Ark Angel - Anthony Horowitz [78]
“Are you finding this hard to follow? I’ll make it easy for you. Imagine swinging a conker on a piece of string around your hand. If you slow down, the conker will fall and hit your hand. And there you have it. The conker is the space station; your hand is the earth. It doesn’t take a great deal to cause one to crash into the other.
“And that is exactly what I intend to do.
“Tomorrow, when Gabriel 7 blasts off, it will be carrying a bomb which has been exactly timed and which must be exactly positioned within Ark Angel. Everything has been worked out on computers and the program is locked in. If you look at a map, you will find that Washington is positioned at around thirty-eight degrees north. The angle of inclination followed by Ark Angel – its flight path – is also thirty-eight degrees. This means that every time it orbits the earth, it passes directly over Washington.

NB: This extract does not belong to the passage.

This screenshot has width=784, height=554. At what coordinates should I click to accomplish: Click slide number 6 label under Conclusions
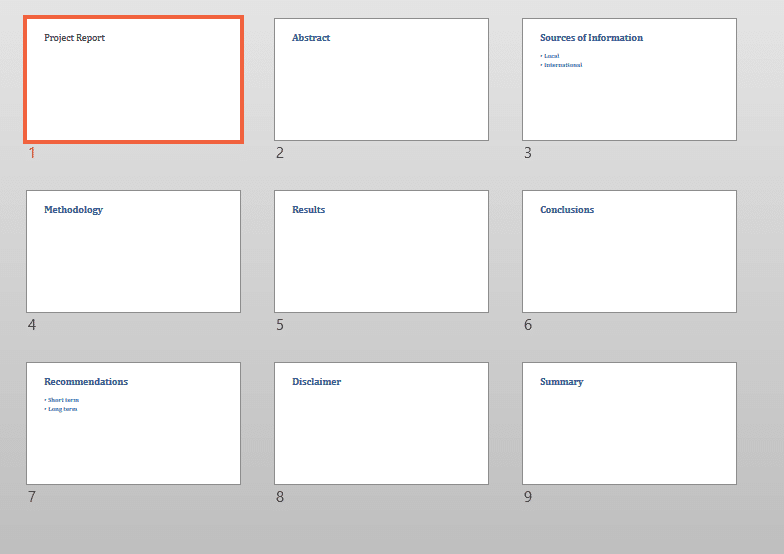click(x=528, y=325)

“The bomb will go off two hours after Gabriel 7 has docked with Ark Angel – at exactly half past four. This will have the effect of knocking Ark Angel out of its orbit. The space station will begin to topple towards the earth. It will enter the earth’s atmospheric drag and after that things will begin to happen very quickly. The more atmosphere that surrounds it, the faster it will fall. Soon it will be tumbling out of control. Or that is how it will seem. In fact, I have secretly programmed what are known as de-orbit manoeuvres into Ark Angel. Although it will seem to be moving haphazardly, it will be as accurate as an independently targeted nuclear missile.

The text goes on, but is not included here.